Apprezzato come operista - come scrive Arnaldo Bonaventura - "il nome di Fabio Campana resta meglio affidato alle sue composizioni di musica vocale e da camera. Può dirsi che queste al loro tempo ebbero la voga che dovevano più tardi avere quelle di Tosti: anzi si può aggiungere che a Londra il Campana occupò quel posto che doveva poi essere del celebre maestro abruzzese". Forse non scrisse proprio mille e duecento romanze, come afferma il Soffredini (cit. dal Bonaventura; sembra comunque che ne abbia composte oltre duecento), ma certo la sua produzione dovette essere vastissima e la straordinaria fecondità rivelata come autore di un tal genere di composizioni lo rese ben presto famoso e si ammirò il suo stile elegante e piacevole, caratterizzato da una vena melodica facile e orecchiabile, sorretta da un accompagnamento altrettanto scorrevole e immediato, tale da soddisfare il gusto del pubblico dell'epoca, le cui esigenze si esaurivano nell'ambito d'una piana e facile vocalità, talvolta anche banale e non di rado sdolcinata, ma comunque sostenuta da una immediata e vibrante forza espressiva. Tra le sue liriche più celebri si ricordano in particolare: Eyes, Goodbye, Morn that shinest, One smile of thine, The little Gipsy, The twilight hour, Aikà, The winds are hushed to rest, Come back, my only love, Cradle song, Evening bringeth my heart back to thee, The Scout, Io t'amerò, Lo spaccalegna, Perché?, Fin dalla prima etade, Non lasciarmi, Dolce la morte rendimi, La rosa d'aprile, Vorrei, Ultima preghiera;i duettini Tel rammenti?, e Maria e Rizzio e il terzettino La campana del villaggio, oltre a numerosi duetti, trii, quartetti con e senza accompagnamento di pianoforte e altra musica da camera.
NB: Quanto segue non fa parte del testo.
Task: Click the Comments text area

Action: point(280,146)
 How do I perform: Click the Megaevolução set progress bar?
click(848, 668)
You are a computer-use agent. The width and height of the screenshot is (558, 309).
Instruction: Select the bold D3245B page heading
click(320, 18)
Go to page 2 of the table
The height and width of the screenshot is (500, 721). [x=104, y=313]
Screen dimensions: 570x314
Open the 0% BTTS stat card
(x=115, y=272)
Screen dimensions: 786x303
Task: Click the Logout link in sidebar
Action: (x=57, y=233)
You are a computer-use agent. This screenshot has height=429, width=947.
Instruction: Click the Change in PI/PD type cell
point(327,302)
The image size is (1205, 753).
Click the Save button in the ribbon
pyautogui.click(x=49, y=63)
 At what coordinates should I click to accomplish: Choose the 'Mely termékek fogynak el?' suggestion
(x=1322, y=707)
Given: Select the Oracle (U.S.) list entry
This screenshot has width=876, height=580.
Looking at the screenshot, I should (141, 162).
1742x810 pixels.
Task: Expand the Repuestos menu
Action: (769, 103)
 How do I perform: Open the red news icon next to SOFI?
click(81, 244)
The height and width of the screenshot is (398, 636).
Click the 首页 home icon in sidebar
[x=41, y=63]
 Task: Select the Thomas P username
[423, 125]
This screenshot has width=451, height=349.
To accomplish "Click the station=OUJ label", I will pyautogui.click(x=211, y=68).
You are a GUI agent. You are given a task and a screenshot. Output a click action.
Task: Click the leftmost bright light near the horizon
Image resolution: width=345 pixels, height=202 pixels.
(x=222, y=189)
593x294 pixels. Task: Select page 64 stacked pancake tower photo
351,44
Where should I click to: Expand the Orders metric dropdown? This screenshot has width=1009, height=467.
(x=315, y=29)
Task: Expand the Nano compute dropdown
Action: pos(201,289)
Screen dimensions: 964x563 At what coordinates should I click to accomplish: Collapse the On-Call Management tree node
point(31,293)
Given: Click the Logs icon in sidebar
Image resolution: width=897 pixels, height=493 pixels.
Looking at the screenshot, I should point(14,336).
Fonti e Bibl.: Notizie in Gazzetta musicale di Milano, III (1850), 45, p. 194; XXIX (1874), 1, p. 1; A. Bonaventura, Musicisti livornesi, Livorno 1930, pp. 43 ss.; C. Dassori, Opere e operisti, Genova 1903, p. 92; U.Manferrari, Dizionario universale delle opere melodrammatiche, I, Firenze 1954, p. 190;A. Castelli, Catalogo delle opere liriche pubblicate in Italia, Firenze 1969, pp. 81 s.;F. J. Fétis, Biogr. universelle des musiciens, Paris 1883; J. M. Brown, Biographical Dict. of Musicians, London 1886, p. 140; F. Clément-P. Larousse, Dict. des opéras, Paris 1905, I, pp. 37, 206, 406, 518; II, pp. 667, 1128;C. Schmidl, Diz. univ. dei musicisti, I, pp. 281 ss.; G. Grove's Dict. of Music and Musicians, II, London 1954, p. 30; F. C., in Encicl. dello Spett., II, col.1586; Enciclopedia della musica, Ricordi, I, Milano 1972, p. 455.